Effects of ZM241385 and C2 on mixed glial cell culture viability. Percentage of cell viability after treatment with the ligand after 15, 30, or and 60 min of incubation. Results represent the average of 3–5 independent experiments. * p < 0.05, ** p < 0.01 of treated cells against control.

It was then tested whether these compounds could provide protection in in vitro inflammatory model. For this, mixed glial cell cultures were exposed to a pro-inflammatory cocktail of CK constituted by TNF-α, IL-1β, and IFN-γ 20 ng/mL for 48 h. As expected, this inflammatory insult decreased cell viability (70 ± 3 vs. control).

The neuroprotective effect of the compounds against a neuroinflammatory insult was studied performing different experiments. In the first experiment, cells were pre-treated with C1 at 2, 5.5, and 30 µM for 15, 30, and 60 min before adding the CK cocktail for 48 h. CCPA, 10 nM at 30 min, that showed the best effect, was used as reference. C1 and CCPA were present for all experiment duration. Results are reported in Figure 5.

Figure 5.

Figure 5

Protective effects of CCPA and C1 against CK aggression on mixed glial cell culture. Percentage of cell viability after treatment with the CK cocktail for 48 h. Results represent the average of 3–5 independent experiments. * p < 0.05, ** p < 0.01, *** p < 0.001 of treated cells against CK.

C1 is able to prevent the CK aggression as well as CCPA reporting the cell viability values to the control or slightly higher. The highest effect was observed at 5.5 µM for 30 min (113 ± 3.1 vs. control).

In the second experiment cells were pretreated with 20 ng/mL of CK cocktail for 48 h and then the C2 at 5, 10, and 60 nM for 15, 30, and 60 min was added or the referent compound ZM241385 at the same concentration and incubation time. Results were reported in Figure 6.

Figure 6.

Figure 6

Restoring effects of ZM241385 and C2 against CK aggression on mixed glial cell culture. Results represent the average of 3–5 independent experiments. * p < 0.05, ** p < 0.01, *** p < 0.001 of treated cells against CK.

C2 was able to rescue the inflammatory damage caused by CK exposure, already at 5 nM for 15 min (138 ± 1.7 vs. control) and the rescue was comparable to the reference compound ZM241385 at 10 nM for 30 min (136 ± 1.7 vs. control). The highest increase was shown at 10 nM for 30 min (233 ± 3.4 vs. control).

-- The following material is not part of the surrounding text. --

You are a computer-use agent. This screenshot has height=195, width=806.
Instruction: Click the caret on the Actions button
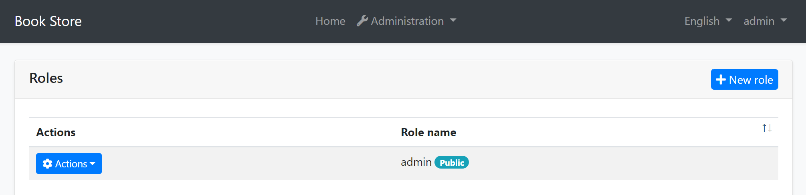[x=93, y=164]
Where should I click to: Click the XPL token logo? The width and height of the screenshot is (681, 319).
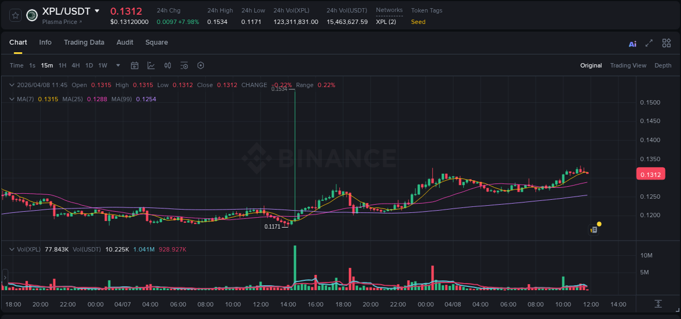point(32,15)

Since the best incubation time was 30 min, in the next set of experiments, neuronal cells were treated with the dose that showed the best effect of C1 (5.5 µM), C2 (10 nM), CCPA (10 nM), and ZM241385 (10 nM) alone or in combination with CK.

Similar results to those obtained in mixed glial cells were obtained in neuronal cells and are reported in Figure 7.

Figure 7.

Figure 7

Protective (A) and restoring (B) effects reference compounds and compounds 1 and 2 against CK aggression on mixed glial cell culture and neurons. Percentage of cell viability after treatments. Control, CK, and reference compound results were obtained in glial cell culture. Results represent the average of 3–5 independent experiments. ** p < 0.01, *** p < 0.001 of treated cells against CK.

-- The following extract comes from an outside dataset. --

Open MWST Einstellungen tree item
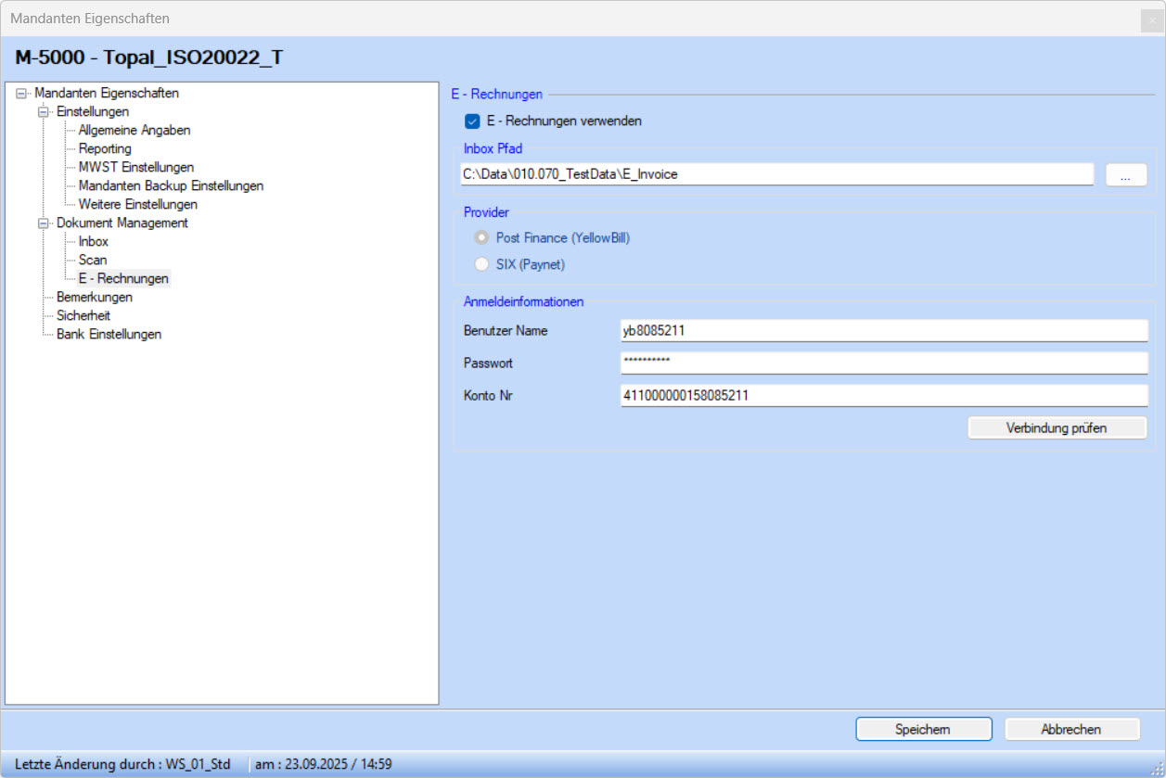1166x778 pixels. pos(136,168)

In addition, in neurons parallel experiments were performed with selective A1AR antagonist DPCPX (KiA1AR = 3.9 nM) and an A2AAR antagonist SCH58261 (KiA2AAR = 1.2 nM) in order to verify the involvement of these receptors in obtained results. Concentrations used of DPCPX and SCH58261 were 100 nM and 50 nM, respectively. Results showed that C1 is able to partially counteract the effect of DPCPX in presence of CK. Moreover, the combination of the two antagonists C2 and SCH58261 did not exhibited a synergic effect (Figure 8).

Figure 8.

Figure 8

Protective (A) and restoring (B) effects of C1 and C2, respectively, in presence or absence of A1AR (DPCPX) or A2AAR (SCH58261) antagonists in presence or in absence of CK. Percentage of cell viability after treatments. Results represent the average of 3–5 independent experiments. * p < 0.05, ** p < 0.01 of treated cells against control.

In summary, it was demonstrated that C1 and C2 have beneficial effects in protecting neurons against neuroinflammatory insults interacting with A1AR and A2AAR, respectively. Moreover, C2, was neuroprotective when administered after the inflammatory stimulus to a larger degree than the reference compound.

Under normal conditions in the brain, in order to preserve cell functions, the immunological responses counteract the formation of reactive oxygen (ROS) and nitrogen (RNS) species. Since high levels of ROS and RNS species are present in neuroinflammation and associated pathologies, the antioxidant profile of the compounds were evaluated. Compounds 1 and 2 were tested, through Griess Reagent System, using the same conditions as for the precedent experiments. Specifically, C1 (5.5 µM), C2 (10 nM), CCPA (10 nM), and ZM241385 (10 nM) were incubated for 30 min. Compounds were tested alone and in combination with CK in comparison with reference compounds. C1 did not show any antioxidant activity (data not shown). On the contrary, C2 displayed an important antioxidant ability. The levels of nitrite produced, after C2 treatment, were lower than those obtained in control, demonstrating that this compound possess a strong antioxidant activity (Figure 9).

Figure 9.

Figure 9

Antioxidant effects of ZM241385 and C2 on mixed glial cell culture. Ratio of NO¬¬¬¬2¯ production after treatments. Results represent the average of 3–5 independent experiments. *** p < 0.001 of treated cells against control.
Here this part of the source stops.